I believe it is the same for us. We developed big brains to figure out what fruits are safe, how to hunt without claws and fast feet, and how to avoid becoming prey. We have taken these enormous brains and put them to some pretty extreme and unnatural uses. This is not necessarily a bad thing, but using our brains for reading, quantum physics, and writing Harry/Snape slash instead of hunting mammoths, finding the best mangoes in the rainforest, and figuring out how to crack open a coconut just might have some side effects. We use our bodies in unnatural ways as well--we're not hunting, running, climbing, working to open up difficult fruits, fleeing predators, and so on. We're sitting for hours on end, or standing for hours on end without rest, or doing the same task over and over, resulting in repetitive stress injuries.

If our bodies sustain damage from our modern, unnatural lifestyle, why not our minds as well? I am not suggesting a return to the stone age. I do, however, want to acknowledge that our epidemic of mental health problems, especially in highly developed countries, is not the result of coddling or weakness, but because we are using our minds in unprecedented (in evolutionary terms) ways. Our schoolchildren are learning to read younger than ever before, doing harder math than thirty years ago, learning to operate computers, and expected to pick up on complex sciences and other subjects. Their brains, which evolved to hunt and gather in forests and grasslands, are being put to some comparitively bizarre uses. Is it any wonder that they experience depression, anxiety, and other ailments at young ages? Is it any wonder that we as adults experience it?

Another way that we have pulled away from our animal roots, and this one I'd like to see change back to the old ways, is our child-rearing. Most mammals have pretty intense care for their young programmed into them. Imagine a cat with her kittens, a mama opossum covered in babies, and meerkats looking out for one another. If anyone has doubts about animals having feelings, the purring of a mother cat as she grooms, nurses, and dotes on her kittens should sweep those doubts away. Kittens get a pretty big investment from their moms; mama teaches them the ways of the world--and when they're ready, she lets them go at exactly the right time.

We have lost that loving touch, I think. I often see American babies treated as fashion accessories, as objects. Too few parents actually HOLD their infants anymore. They're carried around in those basketlike car seats, plunked into prams, or just left somewhere. I can't tell you how many of those car seat basket things I've nearly tripped over in stores because the parent just sets it down in the middle of the floor, and is two rooms or aisles away shopping, without a care in the world. We dress babies up in cute outfits, photograph them in bizarre costumes (Thank you, Anne Geddes), and generally focus on the "stuff" of babies (wallpapering the nursery, a million stuffed animals, etc.) instead of maybe just investing some ATTENTION into them. A lot of American children are attention starved but overprotected. They desperately just need love and affection, but the parents substitute toys and overprotection, not really understanding the difference. The kids don't know WHAT they're missing, consciously, and they don't understand anything of independence, so they grow up neurotic, dependent, and miserable. It's hard enough that we're testing the limits of our intellect with our complex world; we are also growing up in an emotionally sterile one as well.

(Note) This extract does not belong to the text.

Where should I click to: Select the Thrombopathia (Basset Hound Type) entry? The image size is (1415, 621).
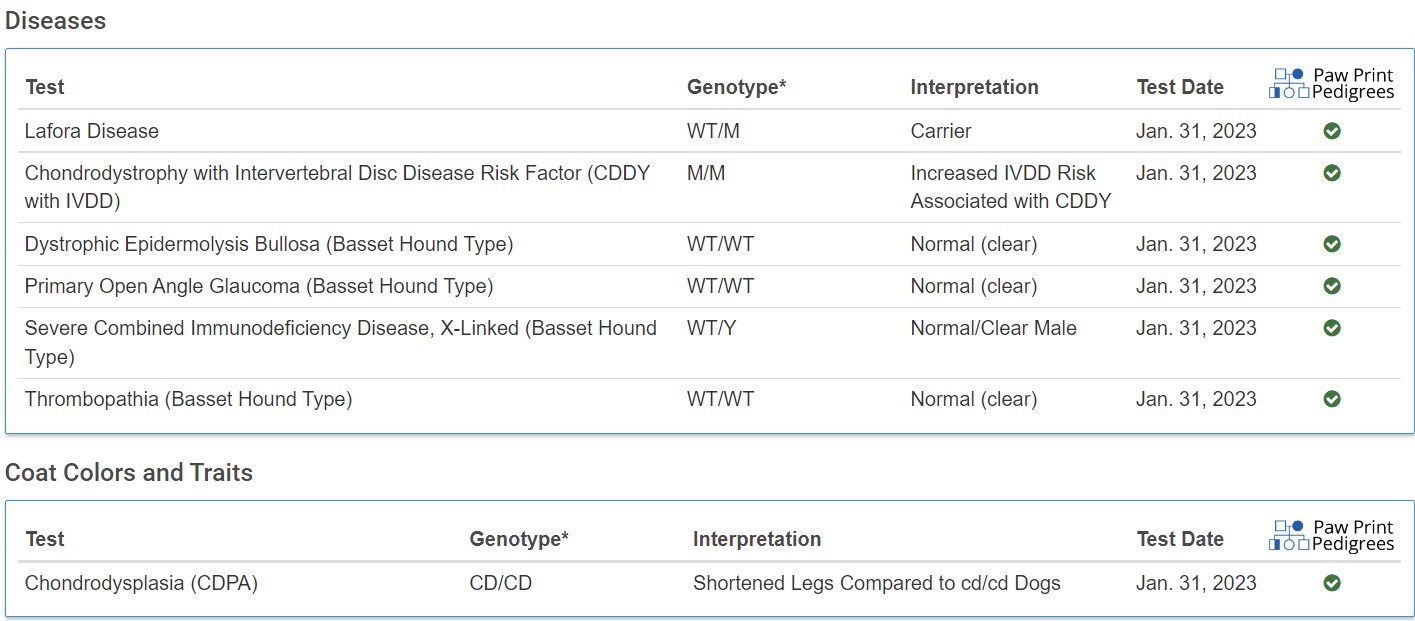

I really think that medication will help the former issues, but for the latter, there are a whole lot of people out there that need to learn how to love and be loved, and I don't have the answers for that. All I can say is, if you have children, look to a mother cat, mother Egyptian mouthbrooder (a fish), or even the mother alligator to see that nature intended for altricial offspring to be raised with love and affection, and for them to learn independence as well. For those already damaged, I guess you can acknowledge your situation, ask for some help (medication, counseling), and learn to form loving bonds with the people around you. You can take drugs for the problem, but healing will only really come when you share love with someone else.

1 comment:

carrie said...

I wish my brother (who, with his wife, is expecting his first child in 2 months) would read and understand this.

Then again, the fact that he wouldn't explains so much about him.